_WHAT IS NEEDED_
Write down exactly what lies from the line containing "Where should I" to the end of the records, inclusive, and omit the pictures.

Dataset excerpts
========================================================================

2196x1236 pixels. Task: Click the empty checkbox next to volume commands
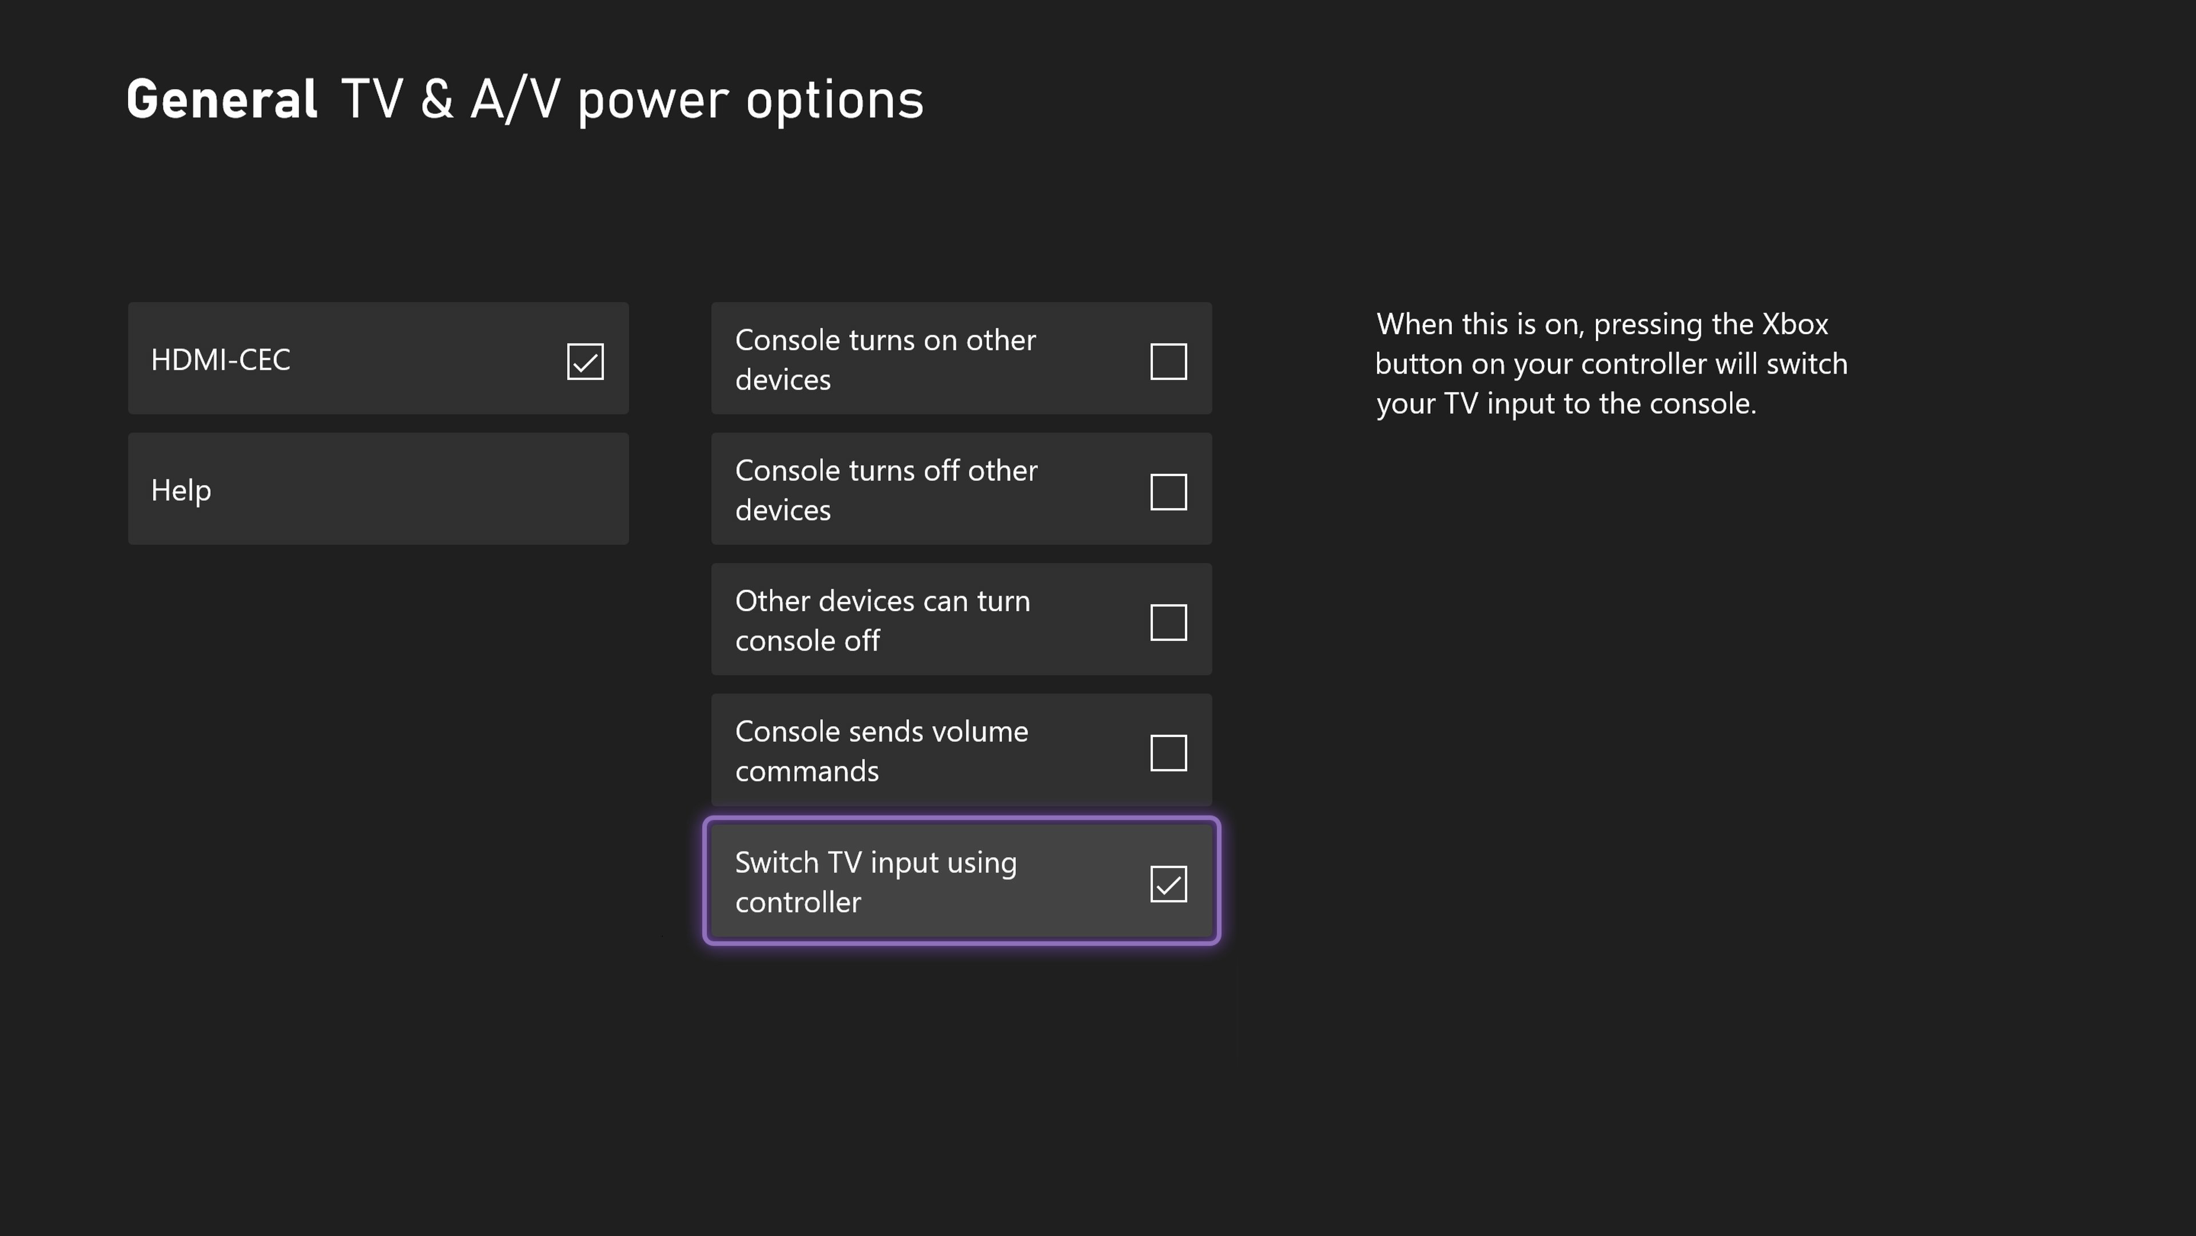[x=1169, y=752]
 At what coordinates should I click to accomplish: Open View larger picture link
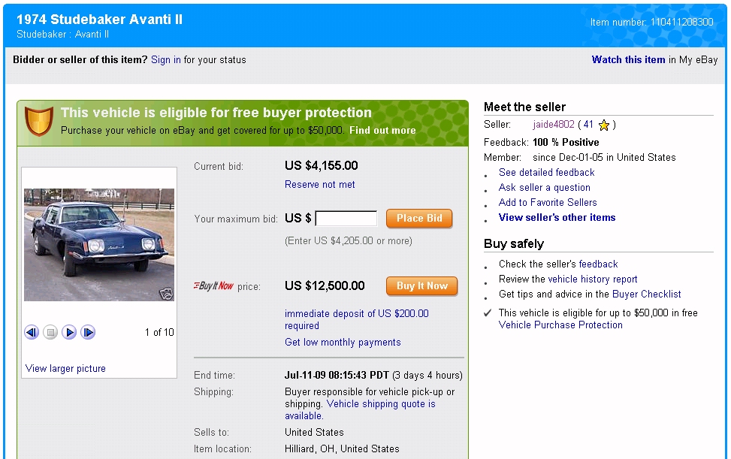pyautogui.click(x=65, y=369)
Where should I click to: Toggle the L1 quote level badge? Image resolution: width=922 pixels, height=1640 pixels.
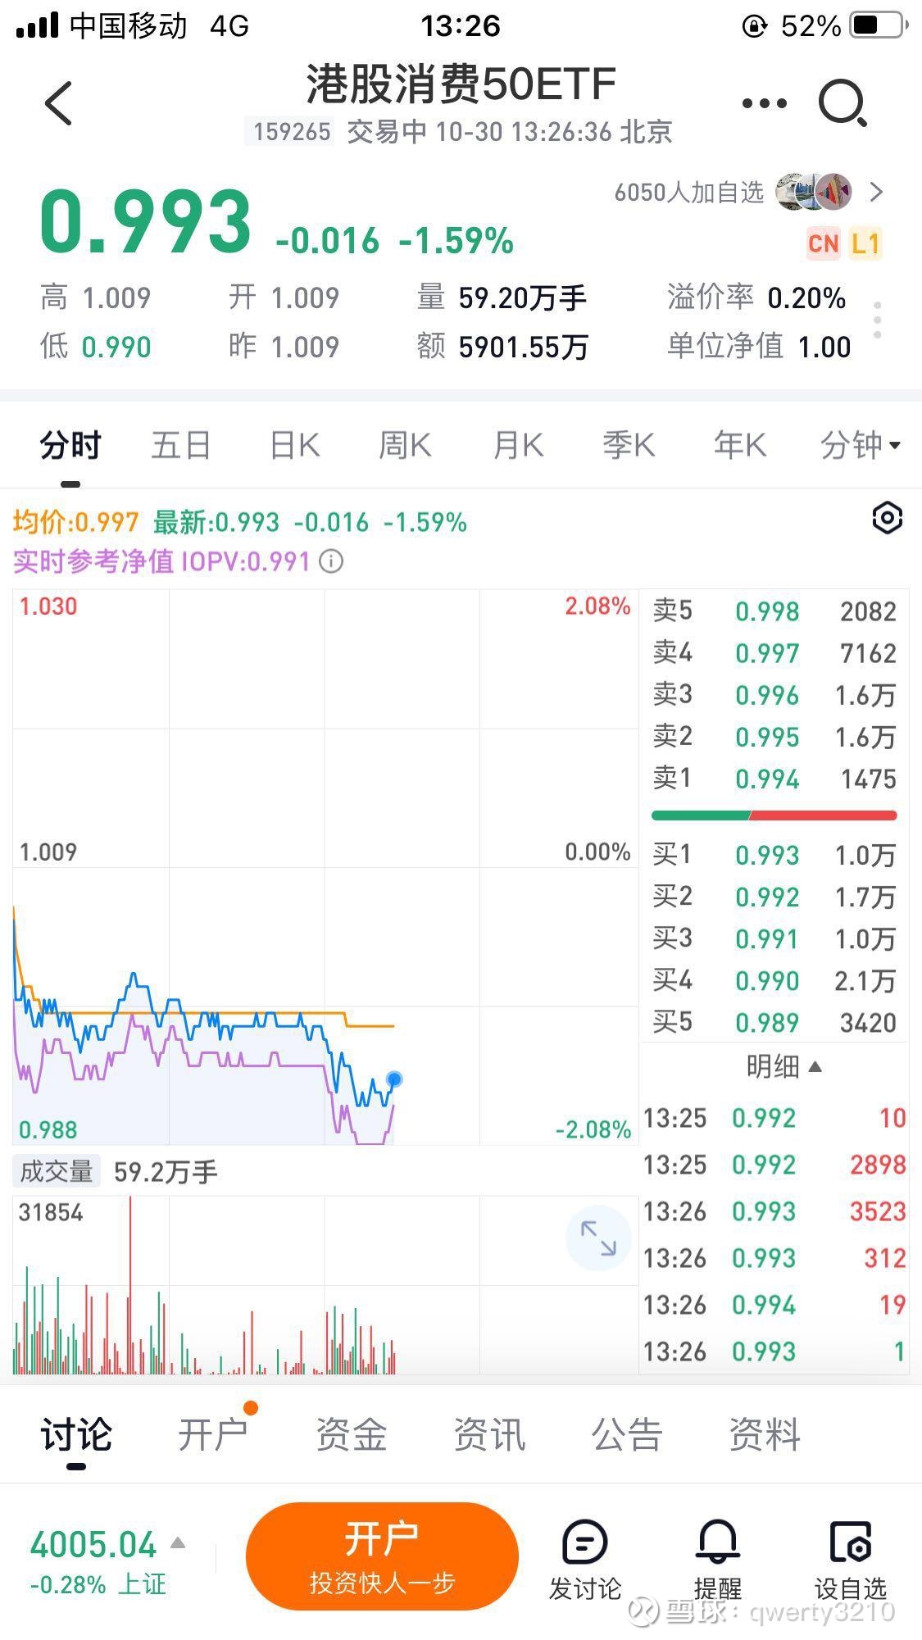(865, 243)
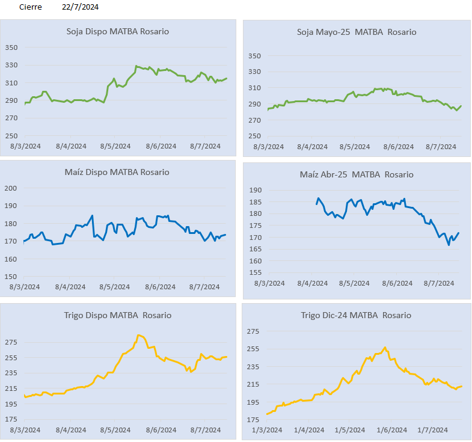Click the 175 axis label in Trigo Dispo chart

click(11, 419)
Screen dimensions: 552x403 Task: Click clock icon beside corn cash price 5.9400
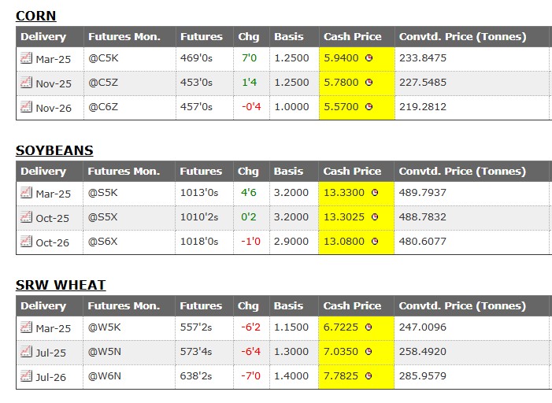pos(369,58)
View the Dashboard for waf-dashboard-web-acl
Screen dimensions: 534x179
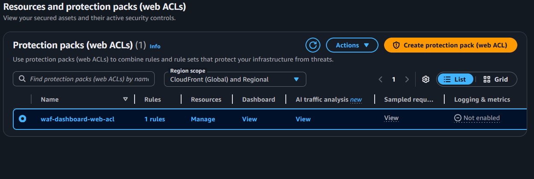(249, 119)
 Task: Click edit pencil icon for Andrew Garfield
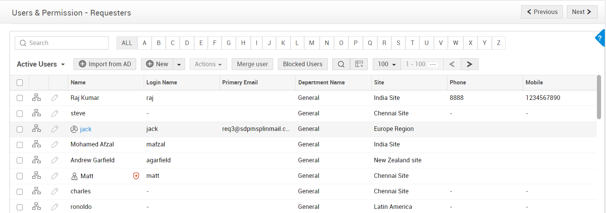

========================================================================

_FINISHED TASK_
Where should I click to: Toggle the L1 quote level badge? Image resolution: width=922 pixels, height=1640 pixels.
(865, 243)
Click the 175 axis label in Trigo Dispo chart

click(11, 419)
Screen dimensions: 552x403 Task: Click clock icon beside corn cash price 5.9400
pos(369,58)
View the Dashboard for waf-dashboard-web-acl
Screen dimensions: 534x179
(249, 119)
 Task: Click edit pencil icon for Andrew Garfield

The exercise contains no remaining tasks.